• **YOUR GOAL**
Copy the full listing exactly.

• **DATA FOR THE TASK**
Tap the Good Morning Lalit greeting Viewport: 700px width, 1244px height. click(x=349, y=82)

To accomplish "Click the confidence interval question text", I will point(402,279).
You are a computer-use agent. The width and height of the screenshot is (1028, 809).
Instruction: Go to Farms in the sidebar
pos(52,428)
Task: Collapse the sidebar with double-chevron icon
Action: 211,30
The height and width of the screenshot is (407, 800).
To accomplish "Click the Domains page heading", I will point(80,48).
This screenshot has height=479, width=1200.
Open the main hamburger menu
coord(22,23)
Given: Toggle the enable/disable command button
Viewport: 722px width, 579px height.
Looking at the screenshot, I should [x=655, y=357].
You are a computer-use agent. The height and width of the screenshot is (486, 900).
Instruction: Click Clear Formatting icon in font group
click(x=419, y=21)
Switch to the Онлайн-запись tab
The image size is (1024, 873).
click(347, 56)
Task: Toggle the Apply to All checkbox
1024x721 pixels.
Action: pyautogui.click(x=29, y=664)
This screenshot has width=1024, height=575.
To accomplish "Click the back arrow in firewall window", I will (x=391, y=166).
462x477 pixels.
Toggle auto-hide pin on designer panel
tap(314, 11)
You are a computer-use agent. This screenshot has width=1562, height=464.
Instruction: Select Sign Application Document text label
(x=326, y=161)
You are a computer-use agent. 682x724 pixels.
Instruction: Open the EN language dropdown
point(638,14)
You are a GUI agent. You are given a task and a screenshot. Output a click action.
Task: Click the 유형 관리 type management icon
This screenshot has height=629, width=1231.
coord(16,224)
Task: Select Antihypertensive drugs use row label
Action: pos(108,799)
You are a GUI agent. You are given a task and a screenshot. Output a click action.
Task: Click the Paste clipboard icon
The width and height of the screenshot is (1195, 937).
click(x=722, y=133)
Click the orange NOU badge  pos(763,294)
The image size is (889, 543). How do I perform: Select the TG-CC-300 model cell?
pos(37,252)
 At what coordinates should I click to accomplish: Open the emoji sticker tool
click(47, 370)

• **YOUR SOLUTION**
Tap the Good Morning Lalit greeting Viewport: 700px width, 1244px height. click(x=349, y=82)

To accomplish "Click the confidence interval question text", I will point(402,279).
You are a computer-use agent. The width and height of the screenshot is (1028, 809).
Instruction: Go to Farms in the sidebar
pos(52,428)
Task: Collapse the sidebar with double-chevron icon
Action: 211,30
The height and width of the screenshot is (407, 800).
To accomplish "Click the Domains page heading", I will point(80,48).
This screenshot has height=479, width=1200.
Open the main hamburger menu
coord(22,23)
Given: Toggle the enable/disable command button
Viewport: 722px width, 579px height.
Looking at the screenshot, I should [x=655, y=357].
You are a computer-use agent. The height and width of the screenshot is (486, 900).
Instruction: Click Clear Formatting icon in font group
click(x=419, y=21)
Switch to the Онлайн-запись tab
The image size is (1024, 873).
click(347, 56)
Task: Toggle the Apply to All checkbox
1024x721 pixels.
Action: pyautogui.click(x=29, y=664)
This screenshot has width=1024, height=575.
To accomplish "Click the back arrow in firewall window", I will (x=391, y=166).
462x477 pixels.
Toggle auto-hide pin on designer panel
tap(314, 11)
You are a computer-use agent. This screenshot has width=1562, height=464.
Instruction: Select Sign Application Document text label
(x=326, y=161)
You are a computer-use agent. 682x724 pixels.
Instruction: Open the EN language dropdown
point(638,14)
You are a GUI agent. You are given a task and a screenshot. Output a click action.
Task: Click the 유형 관리 type management icon
This screenshot has height=629, width=1231.
coord(16,224)
Task: Select Antihypertensive drugs use row label
Action: pos(108,799)
You are a GUI agent. You are given a task and a screenshot. Output a click action.
Task: Click the Paste clipboard icon
The width and height of the screenshot is (1195, 937).
click(x=722, y=133)
Click the orange NOU badge  pos(763,294)
The image size is (889, 543). How do I perform: Select the TG-CC-300 model cell?
pos(37,252)
 At what coordinates should I click to accomplish: Open the emoji sticker tool
click(47, 370)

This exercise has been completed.